— PAGE —
**********
Xavier  Grall note au passage « les splendeurs succulentes de St John Perse » qui émanent de la poésie de Marie Antoinette Porz-Even. J’ajouterai que je trouve aussi en ce langage cosmo-tellurique
des accents de Victor Segalen dans les Immémoriaux par exemple… Xavier Grall a parfaitement présenté cette voix solaire et flamboyante - l’incandescence du sacre - qui fait feux de ses mots et brasier rougoyant de sa parole… Il est indéniable que parmi ces flammes aimantes et rebelles se tiennent des braises que Victor Segalen et St John Perse  (des frères curieusement ennemis) n’auraient pas reniées comme sœur de leur poétique foyer…

Je ne connais de l’auteur que ce modeste, vibrant et dense ouvrage, que ses incendies salutaires, que ses embrasements de chair et de songe, que ce reflux des marées de la vie déposant son sel et ses silex sur la grève de mémoire…. Ce sont ces mots des coquillages à la nacre précieuse que l’astre du jour et celui de la nuit revisitent, secrètement, de leur émoi et de leur tendresse…

Tout fragment exprime en ses ambassades l’émanation d’un Tout. Chaque poème est partie de ce Tout et donc le Tout lui-même. En Cela et par Cela, le poète, enfante et restitue au monde le chant, la complainte, le cri, la gwerz, l’ode, l’incantation qu’elle soit d’Armorique ou d’Océanie….
**********
— BLOC DE DONNÉES —
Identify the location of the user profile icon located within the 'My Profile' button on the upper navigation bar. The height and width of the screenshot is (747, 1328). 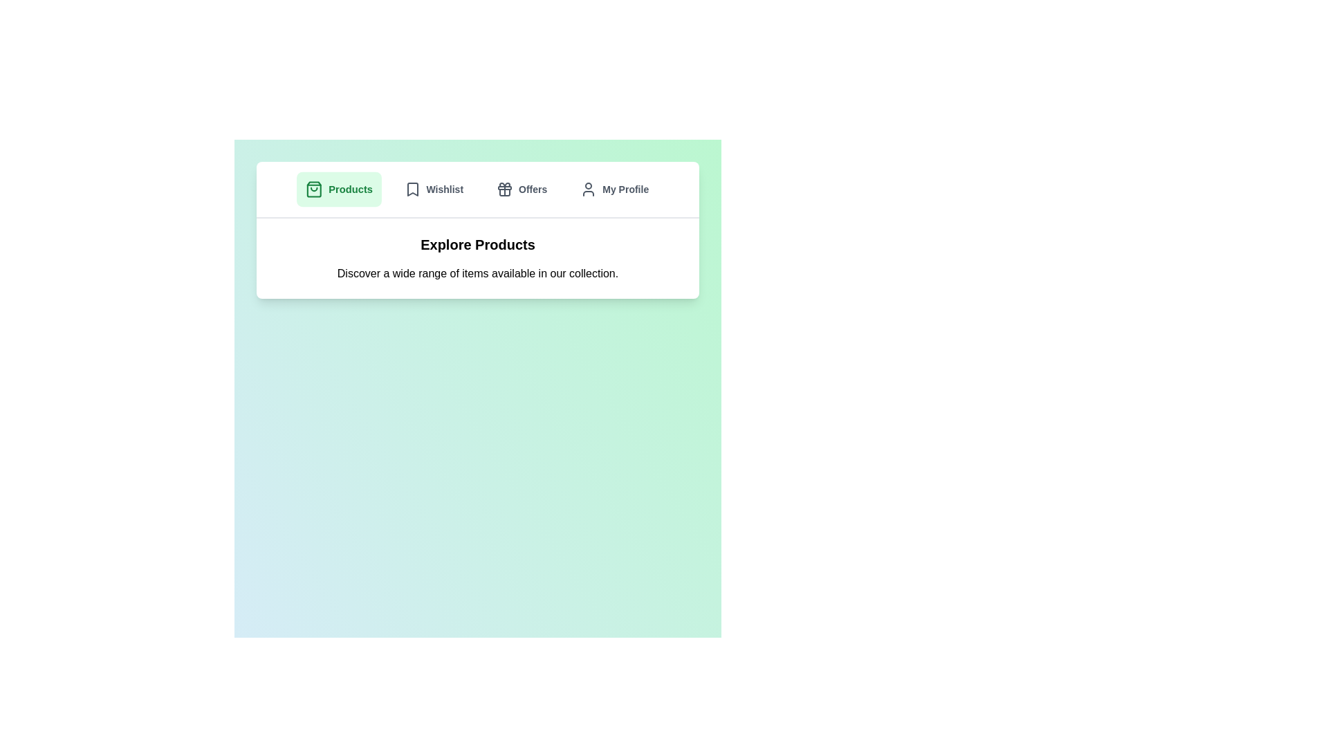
**********
— CONSIGNE —
Résume en deux phrases le texte sur la poésie de Marie Antoinette Porz-Even.

— RÉPONSE RÉDIGÉE —
Xavier Grall relève dans la poésie de Marie Antoinette Porz-Even « les splendeurs succulentes de St John Perse » et présente cette voix solaire et flamboyante, où le texte entend aussi des accents de Victor Segalen. Chaque poème y est vu comme un fragment qui exprime le Tout, et par lequel le poète rend au monde le chant, la complainte, le cri ou l'incantation, qu'elle soit d'Armorique ou d'Océanie.